The regulatory effect of endogenous hydrogen sulfide on acute asthma

OBJECTIVE: To study the changes of endogenous hydrogen sulfide (H(2)S) and the effect of exogenously applied H(2)S on ovalbumin-induced acute asthma. METHODS: Twenty-four Male SD rats were randomly divided into a control group (n = 8), an asthma group (n = 8) and a NaHS group (n = 8).
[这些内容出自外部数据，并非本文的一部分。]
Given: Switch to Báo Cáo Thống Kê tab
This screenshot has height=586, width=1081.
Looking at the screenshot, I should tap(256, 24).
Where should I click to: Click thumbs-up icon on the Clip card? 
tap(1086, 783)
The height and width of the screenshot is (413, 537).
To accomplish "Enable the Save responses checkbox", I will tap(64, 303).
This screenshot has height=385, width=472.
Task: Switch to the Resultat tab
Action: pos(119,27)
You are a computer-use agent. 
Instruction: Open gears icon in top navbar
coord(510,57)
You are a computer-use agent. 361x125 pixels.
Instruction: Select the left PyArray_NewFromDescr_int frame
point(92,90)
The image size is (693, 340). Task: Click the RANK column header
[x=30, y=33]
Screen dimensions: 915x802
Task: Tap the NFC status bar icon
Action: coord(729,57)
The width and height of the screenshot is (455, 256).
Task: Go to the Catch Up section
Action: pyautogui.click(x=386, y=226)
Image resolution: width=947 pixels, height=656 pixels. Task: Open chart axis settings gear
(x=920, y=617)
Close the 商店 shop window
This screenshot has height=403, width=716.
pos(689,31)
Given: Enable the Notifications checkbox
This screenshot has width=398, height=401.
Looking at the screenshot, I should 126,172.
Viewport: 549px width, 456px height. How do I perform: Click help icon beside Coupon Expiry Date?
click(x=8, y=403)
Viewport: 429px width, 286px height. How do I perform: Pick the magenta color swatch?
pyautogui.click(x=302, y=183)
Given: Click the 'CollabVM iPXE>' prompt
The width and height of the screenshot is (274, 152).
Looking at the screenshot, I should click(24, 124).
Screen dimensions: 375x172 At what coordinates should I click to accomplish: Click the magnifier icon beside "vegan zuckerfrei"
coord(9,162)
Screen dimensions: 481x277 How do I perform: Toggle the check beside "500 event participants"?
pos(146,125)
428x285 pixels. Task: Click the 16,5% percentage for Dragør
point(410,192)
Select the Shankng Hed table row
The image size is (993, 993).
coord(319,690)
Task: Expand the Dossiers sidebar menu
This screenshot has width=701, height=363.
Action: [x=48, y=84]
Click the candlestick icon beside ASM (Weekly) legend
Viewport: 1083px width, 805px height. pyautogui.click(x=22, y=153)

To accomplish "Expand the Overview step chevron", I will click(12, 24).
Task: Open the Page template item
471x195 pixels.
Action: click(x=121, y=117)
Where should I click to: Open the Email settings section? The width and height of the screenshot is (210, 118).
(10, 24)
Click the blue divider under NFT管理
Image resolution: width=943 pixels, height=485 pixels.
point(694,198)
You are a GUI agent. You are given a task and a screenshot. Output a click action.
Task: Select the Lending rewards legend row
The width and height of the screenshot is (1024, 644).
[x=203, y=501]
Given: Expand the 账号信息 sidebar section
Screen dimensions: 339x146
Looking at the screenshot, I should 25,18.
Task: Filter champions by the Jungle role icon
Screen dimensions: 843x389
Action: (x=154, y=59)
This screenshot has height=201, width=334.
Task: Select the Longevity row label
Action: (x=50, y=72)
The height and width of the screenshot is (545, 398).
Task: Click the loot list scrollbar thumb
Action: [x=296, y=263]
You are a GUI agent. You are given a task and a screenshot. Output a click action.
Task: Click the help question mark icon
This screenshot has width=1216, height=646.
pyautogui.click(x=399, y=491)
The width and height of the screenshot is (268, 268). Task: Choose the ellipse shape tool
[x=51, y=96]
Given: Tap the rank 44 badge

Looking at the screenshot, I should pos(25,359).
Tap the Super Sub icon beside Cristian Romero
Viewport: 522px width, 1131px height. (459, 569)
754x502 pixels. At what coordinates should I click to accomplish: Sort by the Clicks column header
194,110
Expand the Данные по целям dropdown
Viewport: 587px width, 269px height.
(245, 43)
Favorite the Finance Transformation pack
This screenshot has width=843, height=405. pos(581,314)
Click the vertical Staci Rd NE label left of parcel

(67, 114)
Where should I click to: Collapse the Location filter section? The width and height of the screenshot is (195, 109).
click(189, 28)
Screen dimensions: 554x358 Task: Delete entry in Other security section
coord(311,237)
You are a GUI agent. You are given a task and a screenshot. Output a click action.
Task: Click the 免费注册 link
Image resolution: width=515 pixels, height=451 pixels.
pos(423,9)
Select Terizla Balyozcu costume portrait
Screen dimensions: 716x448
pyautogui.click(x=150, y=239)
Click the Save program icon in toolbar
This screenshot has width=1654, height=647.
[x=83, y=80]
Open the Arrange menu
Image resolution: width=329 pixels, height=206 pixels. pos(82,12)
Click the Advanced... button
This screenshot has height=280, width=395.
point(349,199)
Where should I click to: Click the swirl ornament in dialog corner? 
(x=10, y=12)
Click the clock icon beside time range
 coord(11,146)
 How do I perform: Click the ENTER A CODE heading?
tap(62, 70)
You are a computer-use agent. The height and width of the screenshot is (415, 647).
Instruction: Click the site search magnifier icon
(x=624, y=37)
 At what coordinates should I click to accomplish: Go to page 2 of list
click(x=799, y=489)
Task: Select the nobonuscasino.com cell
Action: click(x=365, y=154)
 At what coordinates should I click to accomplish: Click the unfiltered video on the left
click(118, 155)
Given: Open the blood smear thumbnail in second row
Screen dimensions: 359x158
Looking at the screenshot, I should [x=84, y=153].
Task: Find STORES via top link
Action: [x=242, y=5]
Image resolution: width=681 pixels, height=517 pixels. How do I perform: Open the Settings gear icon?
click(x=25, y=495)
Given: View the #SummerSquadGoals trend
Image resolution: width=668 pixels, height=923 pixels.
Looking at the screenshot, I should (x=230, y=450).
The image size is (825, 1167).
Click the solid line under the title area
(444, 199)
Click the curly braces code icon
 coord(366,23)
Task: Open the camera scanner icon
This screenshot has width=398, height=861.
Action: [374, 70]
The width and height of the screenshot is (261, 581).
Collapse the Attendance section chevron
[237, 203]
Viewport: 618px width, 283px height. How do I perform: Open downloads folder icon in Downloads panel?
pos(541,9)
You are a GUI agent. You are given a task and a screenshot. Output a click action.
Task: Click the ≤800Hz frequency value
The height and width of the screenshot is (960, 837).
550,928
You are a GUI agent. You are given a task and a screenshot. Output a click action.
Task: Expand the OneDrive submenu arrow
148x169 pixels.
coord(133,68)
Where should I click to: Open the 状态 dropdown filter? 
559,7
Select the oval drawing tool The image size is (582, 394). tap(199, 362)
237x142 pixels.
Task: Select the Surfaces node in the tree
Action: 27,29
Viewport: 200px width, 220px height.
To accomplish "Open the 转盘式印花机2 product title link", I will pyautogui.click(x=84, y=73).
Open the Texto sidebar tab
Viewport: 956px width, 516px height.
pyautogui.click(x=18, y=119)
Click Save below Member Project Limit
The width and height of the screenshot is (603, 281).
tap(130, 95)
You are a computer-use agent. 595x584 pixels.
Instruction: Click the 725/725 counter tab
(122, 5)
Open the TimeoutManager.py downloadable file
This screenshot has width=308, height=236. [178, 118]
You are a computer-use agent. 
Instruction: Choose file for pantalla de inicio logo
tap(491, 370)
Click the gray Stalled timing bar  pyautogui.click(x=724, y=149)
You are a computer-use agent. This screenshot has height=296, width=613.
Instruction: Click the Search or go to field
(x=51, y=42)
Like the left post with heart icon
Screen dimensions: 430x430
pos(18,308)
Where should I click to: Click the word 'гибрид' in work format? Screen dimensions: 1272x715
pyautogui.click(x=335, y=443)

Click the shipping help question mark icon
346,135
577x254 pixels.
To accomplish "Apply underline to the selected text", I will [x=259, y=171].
Pulmonary function was measured, and the pulmonary pathology changes, the content of H(2)S in lung tissue and plasma and the activity of H(2)S generating enzymes in lung tissue were detected at the 28 th day after ovalbumin administration. Western blotting was used to detect the endothelial cystathionine-gamma-lyase CSE protein in the lung tissues. RESULTS: In the asthma group, the peak expiratory flow (PEF) was (2.90 +/- 0.70) L/s, the contents of H(2)S in the plasma was (10 +/- 3) micromol/L, in the lung tissue was (4.9 +/- 1.3) micromol/L. The H(2)S generating enzyme activity in the lung tissue of the asthma group was (1.00 +/- 0.10) nmolxmin(-1)xmg(-1) pro, and the lung CSE content of the asthma group was significantly lower than that of the control group (6.50 +/- 0.10) L/s, (54 +/- 10), (24.1 +/- 8.0) micromol/L, (1.80 +/- 0.10) nmolxmin(-1)xmg(-1), F = 112.13, 110.10, 27.34, 79.39, 12.28, all P < 0.05). The pulmonary pathology score of the asthma group was 3 (2 - 4), significantly higher than that of the control group [1 (0 - 1), H = 16.93, P < 0.01]. In the NaHS group, the PEF was (5.70 +/- 0.50) L/s, the content of H(2)S in the plasma was (17 +/- 4) micromol/L, in the lung tissue was (15.3 +/- 4.0) micromol/L, the H(2)S generating enzyme activity in the lung tissue was (1.60 +/- 0.20) nmolxmin(-1)xmg(-1) pro, the lung CSE content of the NaHS group was significantly higher than that of the asthma group (F = 112.13, 110.10, 27.34, 79.39, 12.28, all P < 0.05). The pulmonary pathology score of the NaHS group was 1 (1 - 2), significantly lower than that of the asthma group [3 (2 - 4) score, H = 16.93, P < 0.01]. There was a significantly positive correlation between the content of the content of H(2)S in lung tissue and PEF (r = 0.74, P < 0.01). There was a significantly negative correlation between the content of H(2)S in lung tissue and the pulmonary pathology score (r = -0.64, P < 0.01). CONCLUSION: Endogenous H(2)S is involved in the pathogenesis of asthma in this animal model. Exogenously applied H(2)S can attenuate inflammation of asthma and exert protective effect from asthma.